Françoise Gautier : oui, je pense qu’il faut le temps de la réflexion pour cette matière. Une épreuve orale serait trop spontanée et ruinerait l’élaboration conceptuelle de la pensée. Il faut absolument préserver l’épreuve écrite, surtout pour des élèves de terminale qui n’ont pas encore d’automatisme de pensée philosophique.

« A quel point le choix des sujets de philosophie peut réellement être influencé par l’actualité ? Le sujet sur le travail tombe à pic, est-ce une simple coïncidence ? » - Thibault

Françoise Gautier : l’intérêt de la philosophie est justement de montrer qu’une pensée de plus de deux millénaires reste ancrée dans nos questionnements au quotidien. C’est ce qui explique ce lien apparent avec l’actualité. Face à cela le candidat peut être tenté de donner son opinion, mais il ne le faut pas. Il doit examiner la question en tant que problème, et voir comment on peut y répondre avec les différentes pensées vues pendant l’année. L’actualité peut d’ailleurs être utilisée comme exemple, mais un exemple ne fait pas un argument. Il faut toujours s’appuyer sur la pensée d’auteurs.

« Comment pensez-vous que les jeunes perçoivent la philosophie de nos jours ? » - Aloun

Françoise Gautier : de ce que m’en disent mes élèves, ils sont globalement contents de cette expérience. Cela les intéresse et la philosophie tranche avec les valeurs consuméristes et matérialistes de la société. C’est un espace de réflexion pure, une bouffée d’oxygène.
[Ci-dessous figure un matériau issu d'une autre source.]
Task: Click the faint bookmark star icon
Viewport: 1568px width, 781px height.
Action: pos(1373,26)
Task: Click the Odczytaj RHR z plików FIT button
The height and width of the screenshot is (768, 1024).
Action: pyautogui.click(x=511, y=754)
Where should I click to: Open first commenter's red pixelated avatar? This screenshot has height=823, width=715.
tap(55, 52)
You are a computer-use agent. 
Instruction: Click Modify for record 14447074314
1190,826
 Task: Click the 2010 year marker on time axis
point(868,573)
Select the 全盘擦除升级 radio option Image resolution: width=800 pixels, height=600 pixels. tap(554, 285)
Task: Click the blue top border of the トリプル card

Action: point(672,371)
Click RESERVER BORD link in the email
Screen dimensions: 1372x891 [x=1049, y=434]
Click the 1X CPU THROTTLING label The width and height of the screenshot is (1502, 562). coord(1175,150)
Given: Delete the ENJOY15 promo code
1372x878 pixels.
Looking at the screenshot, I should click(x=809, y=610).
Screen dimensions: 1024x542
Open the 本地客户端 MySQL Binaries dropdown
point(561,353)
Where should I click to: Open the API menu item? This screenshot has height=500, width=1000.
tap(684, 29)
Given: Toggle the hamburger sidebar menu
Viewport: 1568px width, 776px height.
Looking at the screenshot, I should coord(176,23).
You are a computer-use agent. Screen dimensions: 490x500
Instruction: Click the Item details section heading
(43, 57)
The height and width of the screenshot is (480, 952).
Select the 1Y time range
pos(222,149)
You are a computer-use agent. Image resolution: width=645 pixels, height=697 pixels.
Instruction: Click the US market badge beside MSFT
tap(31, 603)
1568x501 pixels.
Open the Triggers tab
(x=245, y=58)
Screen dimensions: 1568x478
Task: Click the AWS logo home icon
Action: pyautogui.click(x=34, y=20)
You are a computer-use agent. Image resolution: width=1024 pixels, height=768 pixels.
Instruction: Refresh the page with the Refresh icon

« Beaucoup de sujets correspondent aux prédictions d’une bonne partie des professeurs de philosophie. Pensez-vous que ces thèmes devraient être plus aléatoires pour rendre les révisions globales pour tout le monde et non directement ciblées par beaucoup d’élèves ? » - Dim

Françoise Gautier : pour ma part je n’ai jamais fait de prédictions : le programme est vaste, et les sujets sont souvent transversaux. Nous ne sommes pas « Mme Soleil ». Un sujet tombé une année peut être convoqué l’année suivante sous une autre forme.

Il me semble que, cette année, les sujets ont été plutôt bien choisis. Ils sont intelligents, pas trop faciles ni trop difficiles. Alors que certaines années, la pertinence des sujets m’avait semblé très discutable. 

« Comment fonctionne le barème en philo ? » - Shawnfrost508

Françoise Gautier : il n’y a pas de barème en philosophie, mais une évaluation globale d’une copie. On ne peut pas « barémer » une dissertation ou un commentaire de texte. La copie doit être réfléchie, problématisée, argumentée et référencée. Ce qu’on note finalement, c’est un niveau de philosophie. De nombreux critères explicites et implicites sont pris en compte. C’est par exemple la capacité à conduire une introduction cohérente qui définisse bien les termes, la problématique et annonce le développement.

Ensuite, il faut que chaque partie suive bien le développement annoncé, qu’il y ait une logique, et que la pensée progresse. C’est un niveau de réflexion qu’on évalue. Ensuite, des commissions d’harmonisation nous permettent de nous mettre d’accord. On est en général tous d’accord pour reconnaître la très bonne ou la très mauvaise copie. Ce qui peut diverger, c’est la note que l’on attribue.